- **TEXT PROVIDED**
In two follow-up studies we investigated alternative explanations for the results found in Experiment 1. In Experiment 2, we tested whether other properties of the distributions (the steepness of the distributions) affected learners’ generalization patterns and the impact of the tail of the distribution by including a uniform target distribution. Finally, in Experiment 3 we directly compared generalization from training data generated from a single distribution, either skewed, normal, or uniform, that did not require the inclusion of a second category.

Experiment 1

Method

Participants

We used G*Power²⁴ to calculate the required sample size to detect a small effect size (f = 0.15) for the within-subject effect of type of input distribution, considering 2 between-subject groups (given counterbalancing conditions, see details below) and 3 levels of within-subject measurement, with $α = 0.05$ . The sample size required to achieve 75% power was 66 participants (assuming a correlation among repeated measures of 0.5 and a nonsphericity correction of 1). Because of the limited previous research to provide a precise estimate of expected effect size, we decided to collect data from more than the minimum number of participants described above, approximately 80 participants to accommodate for potential dropout. We did not analyze the data before completing data collection with the target sample size.

84 volunteer undergraduate students at Indiana University (48 females, mean age: 19) participated in this study in return for course credit. However, due to technical problems, 3 participants did not finish the experiment and were excluded from the analyses. 81 participants completed all conditions. Data from one participant was excluded from analyses due to not following instructions (responding with the same key to all test trials). Recruitment and experimental procedures were approved by Indiana University’s Institutional Review Board and all experiments were performed in accordance with relevant guidelines and regulations. All participants gave informed consent prior to participation.

- **DATASET EXTRACT**
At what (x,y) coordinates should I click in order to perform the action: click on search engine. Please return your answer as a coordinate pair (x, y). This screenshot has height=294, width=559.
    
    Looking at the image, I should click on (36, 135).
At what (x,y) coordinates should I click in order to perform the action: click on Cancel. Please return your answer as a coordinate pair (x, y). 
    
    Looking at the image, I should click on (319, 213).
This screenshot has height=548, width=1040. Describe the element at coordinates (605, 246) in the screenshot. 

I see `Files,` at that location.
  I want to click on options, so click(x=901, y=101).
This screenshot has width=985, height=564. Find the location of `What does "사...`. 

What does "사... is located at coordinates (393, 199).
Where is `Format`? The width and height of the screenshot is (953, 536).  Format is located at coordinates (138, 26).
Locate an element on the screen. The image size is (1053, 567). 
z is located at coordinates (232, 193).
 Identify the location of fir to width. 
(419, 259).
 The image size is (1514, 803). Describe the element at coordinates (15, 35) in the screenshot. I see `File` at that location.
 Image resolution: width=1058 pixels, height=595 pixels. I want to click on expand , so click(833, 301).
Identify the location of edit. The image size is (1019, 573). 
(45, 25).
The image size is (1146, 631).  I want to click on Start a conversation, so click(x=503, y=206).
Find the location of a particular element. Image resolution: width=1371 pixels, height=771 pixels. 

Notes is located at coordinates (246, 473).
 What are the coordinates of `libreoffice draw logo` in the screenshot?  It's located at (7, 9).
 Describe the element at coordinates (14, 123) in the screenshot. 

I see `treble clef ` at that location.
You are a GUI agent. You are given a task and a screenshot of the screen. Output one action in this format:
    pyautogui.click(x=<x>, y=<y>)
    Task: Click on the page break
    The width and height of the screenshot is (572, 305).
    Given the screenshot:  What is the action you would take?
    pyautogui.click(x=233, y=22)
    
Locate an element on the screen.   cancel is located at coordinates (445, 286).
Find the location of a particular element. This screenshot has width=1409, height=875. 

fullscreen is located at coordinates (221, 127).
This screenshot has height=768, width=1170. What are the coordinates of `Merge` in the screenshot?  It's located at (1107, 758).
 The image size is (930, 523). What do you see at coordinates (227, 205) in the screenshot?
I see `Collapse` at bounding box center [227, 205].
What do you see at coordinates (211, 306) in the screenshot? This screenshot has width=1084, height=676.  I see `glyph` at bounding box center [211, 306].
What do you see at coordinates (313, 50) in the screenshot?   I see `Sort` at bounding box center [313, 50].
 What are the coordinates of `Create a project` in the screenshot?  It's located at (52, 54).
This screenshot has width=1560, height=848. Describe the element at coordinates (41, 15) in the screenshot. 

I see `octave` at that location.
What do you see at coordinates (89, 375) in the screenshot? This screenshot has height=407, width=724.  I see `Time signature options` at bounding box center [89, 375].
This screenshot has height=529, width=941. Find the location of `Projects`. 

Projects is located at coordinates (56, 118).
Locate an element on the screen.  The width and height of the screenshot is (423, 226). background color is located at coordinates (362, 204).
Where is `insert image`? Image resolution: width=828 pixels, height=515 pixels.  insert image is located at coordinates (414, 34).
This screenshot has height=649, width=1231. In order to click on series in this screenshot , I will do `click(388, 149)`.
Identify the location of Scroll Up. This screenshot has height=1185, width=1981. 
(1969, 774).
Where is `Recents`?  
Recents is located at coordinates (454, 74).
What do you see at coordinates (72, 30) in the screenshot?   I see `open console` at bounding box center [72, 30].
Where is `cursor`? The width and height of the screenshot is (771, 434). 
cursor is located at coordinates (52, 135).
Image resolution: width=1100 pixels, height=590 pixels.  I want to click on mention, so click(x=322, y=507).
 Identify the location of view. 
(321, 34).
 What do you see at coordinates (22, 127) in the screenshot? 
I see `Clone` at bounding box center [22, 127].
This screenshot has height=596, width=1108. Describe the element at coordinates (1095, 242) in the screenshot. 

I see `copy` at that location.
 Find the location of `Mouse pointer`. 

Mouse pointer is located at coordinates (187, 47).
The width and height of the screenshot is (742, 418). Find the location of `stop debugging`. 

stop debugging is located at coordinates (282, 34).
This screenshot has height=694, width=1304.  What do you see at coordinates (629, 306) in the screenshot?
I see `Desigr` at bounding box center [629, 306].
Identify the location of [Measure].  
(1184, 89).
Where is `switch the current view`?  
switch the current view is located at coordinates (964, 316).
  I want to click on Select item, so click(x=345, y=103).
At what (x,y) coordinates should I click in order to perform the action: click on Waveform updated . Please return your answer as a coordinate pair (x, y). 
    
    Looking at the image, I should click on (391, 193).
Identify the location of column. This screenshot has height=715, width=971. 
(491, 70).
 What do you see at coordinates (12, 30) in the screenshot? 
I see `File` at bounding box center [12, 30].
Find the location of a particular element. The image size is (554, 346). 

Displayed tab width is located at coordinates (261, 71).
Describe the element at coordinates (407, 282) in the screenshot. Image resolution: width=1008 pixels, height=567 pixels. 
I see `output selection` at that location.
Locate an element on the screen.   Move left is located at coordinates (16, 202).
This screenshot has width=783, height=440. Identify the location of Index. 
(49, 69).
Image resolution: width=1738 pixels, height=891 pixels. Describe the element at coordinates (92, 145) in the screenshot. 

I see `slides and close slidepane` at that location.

- **GOAL OF THE EXERCISE**
Resume the passage about the distribution generalization experiments, picking up right after its final sentence.

- **FINAL ANSWER**
Design and procedure

The stimuli were sets of novel-looking flowers, each containing 21 flowers; there were 3 different sets, all with the same properties but different visual appearance. Objects in each set varied along a continuum in one perceptual feature (shape of the disk, the color of petals, the length of the stem). Take Fig. 1A as an example, the flower on the left extreme has a diamond-shaped disk whereas the flower on the right extreme has a circle-shaped disk. The training items were the 5 most extreme items on each side (e.g., items 1–5 with a more diamond-like shape and items 17–21 with a more circle-like shape).

There were two training categories, one with a uniform distribution and the other with a unimodal distribution (Fig. 1B). There were 3 unimodal distribution conditions, a right-skewed distribution with a peak at the exterior of the continuum, a normal distribution with a peak in the middle, and a left-skewed distribution with a peak in the interior of the continuum. We included two skewed distributions because, although our prediction pertains only to the distinction between whether the most frequent item is maximally similar to all studied items (normal distribution) or an extreme exemplar (skewed distribution), it is possible that the similarity of that item to a different category has an impact as well. For example, it is possible that seeing more frequently an item that is maximally dissimilar to the other category (right skewed distribution), creates a strong anchoring effect thus increasing category broadness, e.g.^25,26. Similarly, it is also possible that when the most frequent item is more similar to the other category it broadens the representation of the target category because it is more similar to items in the other category.

For each set, which side (items 1–5 or 17–21) was the uniform or unimodal distribution was counterbalanced across participants. The members in each category occurred 60 times in total. Members in the uniform distribution each occurred 12 times. One member in each of the skewed distributions occurred 40 times while the other members occurred 5 times each.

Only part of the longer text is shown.